998 As has been found in paragraph 993 above, however, the Commission failed to take into consideration all the relevant circumstances of the case in the context of the assessment of the duration for which direct partners had been obliged, by virtue of the prior authorisation clause, to request prior authorisation from Google before changing the display of competing ads on their results pages.

999 Moreover, as has also been found in paragraph 993 above, the Commission did not establish that the prior authorisation clause could have produced a foreclosure effect, owing to its coverage, between 1 January and 6 September 2016.

1000 It follows that the errors committed by the Commission, recalled in paragraphs 998 and 999 above, vitiate all of the restrictions identified by it in the contested decision, such that it is appropriate to conclude that the Commission has not demonstrated, to the requisite legal standard, that the prior authorisation clause had been capable of deterring direct partners from sourcing from Google’s competing intermediaries or that it had been capable of preventing those intermediaries from accessing a significant part of the market for online search advertising intermediation in the EEA and, consequently, that that clause had been capable of having the foreclosure effect found in the said decision.

1001 In those conditions, it is appropriate to find that the Commission has also not demonstrated, to the requisite legal standard, that the prior authorisation clause had, first, possibly deterred innovation, next, helped Google to maintain and strengthen its dominant position on the national markets for online search advertising at issue and, last, possibly harmed consumers.

1002 It follows that the first part of the fourth plea must be upheld, without it being necessary to rule on the other arguments of Google under that plea, and, consequently, that the contested decision must be annulled to the extent that it found that the prior authorisation clause constituted an infringement of Article 102 TFEU.

F. Conclusion on the action

1003 It follows from paragraphs 727, 913 and 1002 above that the Commission has not established any of the three infringements of Article 102 TFEU constituting the single and continuous infringement of that same provision, mentioned in Articles 1 to 3 of the contested decision. Moreover, as Google essentially argues, it is apparent from the scheme and operative part of that decision that the Commission considered that that single and continuous infringement was characterised only in so far as it consisted of separate infringements.

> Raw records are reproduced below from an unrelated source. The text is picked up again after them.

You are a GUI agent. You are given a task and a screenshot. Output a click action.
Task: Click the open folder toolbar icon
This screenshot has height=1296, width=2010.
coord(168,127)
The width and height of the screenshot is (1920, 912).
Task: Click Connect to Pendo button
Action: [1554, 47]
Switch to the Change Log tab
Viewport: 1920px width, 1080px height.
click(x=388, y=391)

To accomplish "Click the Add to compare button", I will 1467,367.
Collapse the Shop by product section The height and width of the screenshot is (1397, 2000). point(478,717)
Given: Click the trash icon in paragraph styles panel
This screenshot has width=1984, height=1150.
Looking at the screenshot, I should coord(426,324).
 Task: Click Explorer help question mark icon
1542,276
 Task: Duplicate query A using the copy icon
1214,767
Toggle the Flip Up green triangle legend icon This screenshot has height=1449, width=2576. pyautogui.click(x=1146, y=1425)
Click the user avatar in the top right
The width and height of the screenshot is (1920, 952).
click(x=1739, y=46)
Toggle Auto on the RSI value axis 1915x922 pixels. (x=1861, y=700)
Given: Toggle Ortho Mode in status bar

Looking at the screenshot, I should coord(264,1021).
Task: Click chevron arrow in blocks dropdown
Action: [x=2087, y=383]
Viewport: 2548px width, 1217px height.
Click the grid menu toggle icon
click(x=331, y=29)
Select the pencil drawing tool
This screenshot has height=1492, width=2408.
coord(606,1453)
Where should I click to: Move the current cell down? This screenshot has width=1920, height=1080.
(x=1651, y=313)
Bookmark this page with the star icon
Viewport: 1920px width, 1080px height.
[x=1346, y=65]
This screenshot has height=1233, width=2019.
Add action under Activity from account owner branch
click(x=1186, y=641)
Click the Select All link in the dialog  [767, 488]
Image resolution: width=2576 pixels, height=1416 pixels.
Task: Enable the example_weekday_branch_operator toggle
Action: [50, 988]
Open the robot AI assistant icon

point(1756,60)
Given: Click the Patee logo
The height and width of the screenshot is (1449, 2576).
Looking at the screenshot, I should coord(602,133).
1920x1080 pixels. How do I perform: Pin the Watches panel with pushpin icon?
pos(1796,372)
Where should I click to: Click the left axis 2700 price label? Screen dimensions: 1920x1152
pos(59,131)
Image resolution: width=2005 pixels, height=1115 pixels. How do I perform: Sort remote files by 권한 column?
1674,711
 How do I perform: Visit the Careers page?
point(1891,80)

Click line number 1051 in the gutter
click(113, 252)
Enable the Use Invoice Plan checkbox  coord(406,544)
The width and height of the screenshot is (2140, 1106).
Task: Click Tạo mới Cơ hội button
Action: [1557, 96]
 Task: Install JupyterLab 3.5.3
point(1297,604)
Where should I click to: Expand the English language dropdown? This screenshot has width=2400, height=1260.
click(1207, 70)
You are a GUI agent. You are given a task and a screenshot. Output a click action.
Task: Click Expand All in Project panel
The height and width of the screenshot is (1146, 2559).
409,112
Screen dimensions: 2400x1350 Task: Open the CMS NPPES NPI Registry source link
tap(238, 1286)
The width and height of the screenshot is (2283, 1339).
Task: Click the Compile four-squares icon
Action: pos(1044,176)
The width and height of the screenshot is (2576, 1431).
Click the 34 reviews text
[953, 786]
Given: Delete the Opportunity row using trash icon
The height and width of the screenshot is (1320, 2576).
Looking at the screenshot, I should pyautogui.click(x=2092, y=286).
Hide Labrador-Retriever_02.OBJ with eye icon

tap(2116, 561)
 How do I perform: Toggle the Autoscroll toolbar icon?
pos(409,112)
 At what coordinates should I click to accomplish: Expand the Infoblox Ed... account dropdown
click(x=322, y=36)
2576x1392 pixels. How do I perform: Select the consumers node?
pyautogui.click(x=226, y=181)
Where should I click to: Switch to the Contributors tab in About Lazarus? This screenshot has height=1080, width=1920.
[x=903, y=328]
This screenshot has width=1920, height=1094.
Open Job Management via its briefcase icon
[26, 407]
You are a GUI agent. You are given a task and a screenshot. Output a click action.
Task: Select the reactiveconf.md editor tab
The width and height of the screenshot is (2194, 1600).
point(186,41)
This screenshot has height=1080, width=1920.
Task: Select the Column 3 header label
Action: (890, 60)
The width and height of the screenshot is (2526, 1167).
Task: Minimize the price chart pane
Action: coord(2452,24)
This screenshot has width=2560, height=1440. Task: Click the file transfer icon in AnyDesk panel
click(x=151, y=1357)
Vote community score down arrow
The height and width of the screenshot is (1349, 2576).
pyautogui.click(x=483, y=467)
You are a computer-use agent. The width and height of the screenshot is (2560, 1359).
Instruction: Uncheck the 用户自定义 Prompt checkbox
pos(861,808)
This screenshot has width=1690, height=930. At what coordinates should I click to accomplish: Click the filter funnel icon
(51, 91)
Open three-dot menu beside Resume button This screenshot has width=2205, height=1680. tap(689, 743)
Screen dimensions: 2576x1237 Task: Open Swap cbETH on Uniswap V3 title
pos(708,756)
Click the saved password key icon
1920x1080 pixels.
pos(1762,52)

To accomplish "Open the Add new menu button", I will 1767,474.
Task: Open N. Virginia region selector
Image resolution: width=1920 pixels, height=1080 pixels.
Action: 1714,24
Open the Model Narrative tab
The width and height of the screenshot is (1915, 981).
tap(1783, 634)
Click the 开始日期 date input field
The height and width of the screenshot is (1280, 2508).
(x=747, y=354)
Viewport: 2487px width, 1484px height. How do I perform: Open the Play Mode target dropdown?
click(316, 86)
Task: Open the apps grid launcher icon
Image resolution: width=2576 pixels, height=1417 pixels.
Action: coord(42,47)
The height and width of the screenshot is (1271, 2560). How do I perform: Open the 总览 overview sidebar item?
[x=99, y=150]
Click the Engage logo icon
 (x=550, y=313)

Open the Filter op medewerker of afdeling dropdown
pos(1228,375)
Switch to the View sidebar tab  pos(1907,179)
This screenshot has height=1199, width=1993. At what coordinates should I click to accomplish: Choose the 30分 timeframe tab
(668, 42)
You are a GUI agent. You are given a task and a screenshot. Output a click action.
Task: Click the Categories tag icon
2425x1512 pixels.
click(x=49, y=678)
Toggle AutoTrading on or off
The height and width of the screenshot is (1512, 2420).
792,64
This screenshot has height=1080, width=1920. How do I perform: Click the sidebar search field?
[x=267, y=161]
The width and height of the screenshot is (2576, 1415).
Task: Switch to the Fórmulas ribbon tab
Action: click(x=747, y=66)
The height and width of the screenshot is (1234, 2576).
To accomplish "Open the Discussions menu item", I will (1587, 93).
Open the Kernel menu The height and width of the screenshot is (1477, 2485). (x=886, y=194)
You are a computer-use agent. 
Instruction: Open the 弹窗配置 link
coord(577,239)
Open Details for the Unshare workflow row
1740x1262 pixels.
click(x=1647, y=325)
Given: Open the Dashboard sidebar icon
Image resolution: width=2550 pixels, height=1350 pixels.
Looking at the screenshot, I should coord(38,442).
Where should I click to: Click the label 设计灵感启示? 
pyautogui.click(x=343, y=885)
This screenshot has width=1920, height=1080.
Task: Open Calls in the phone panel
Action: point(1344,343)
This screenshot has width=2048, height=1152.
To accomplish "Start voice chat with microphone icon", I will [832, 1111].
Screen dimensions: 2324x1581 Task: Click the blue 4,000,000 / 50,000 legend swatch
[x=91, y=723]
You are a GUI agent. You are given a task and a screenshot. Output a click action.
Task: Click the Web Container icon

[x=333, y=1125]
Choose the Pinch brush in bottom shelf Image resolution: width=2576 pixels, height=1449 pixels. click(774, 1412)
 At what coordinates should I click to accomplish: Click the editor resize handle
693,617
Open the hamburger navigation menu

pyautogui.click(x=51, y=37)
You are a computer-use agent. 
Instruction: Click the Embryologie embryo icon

1004 Accordingly, the contested decision must be annulled to the extent that it found that the exclusivity clause in GSAs concluded with all sites direct partners, the placement clause and the prior authorisation clause constituted, together, a single and continuous infringement of Article 102 TFEU, without it being necessary to rule on the merits of Google’s line of argument aimed at challenging specifically the classification of such a single and continuous infringement and, consequently, on the plea of inadmissibility, raised by the Commission, alleging that that line of argument is inadmissible.

1005 It follows from all of the foregoing that the contested decision must be annulled in its entirety, without there being any need to rule on Google’s fifth plea in law.

IV. Costs

1006 First, under Article 134(1) of the Rules of Procedure, the unsuccessful party is to be ordered to pay the costs if they have been applied for in the successful party’s pleadings. Since the Commission has been unsuccessful, it must be ordered to pay the costs incurred by Google, in accordance with the form of order sought by the latter.

1007 Second, in accordance with Article 138(3) of the Rules of Procedure, the Court may order an intervener other than those referred to in paragraphs 1 and 2 of that article to bear its own costs. In this case, Surfboard and Vinden must be ordered to bear their own costs.

On those grounds,

THE GENERAL COURT (Tenth Chamber, Extended Composition)

hereby:

1. Annuls Commission Decision C(2019) 2173 final of 20 March 2019 relating to a proceeding under Article 102 TFEU and Article 54 of the EEA Agreement (Case AT.40411 – Google Search (AdSense));

2. Orders the European Commission to pay the costs of Google LLC and of Alphabet Inc.;

3. Orders Surfboard Holding BV and Vinden.NL BV to bear their own costs.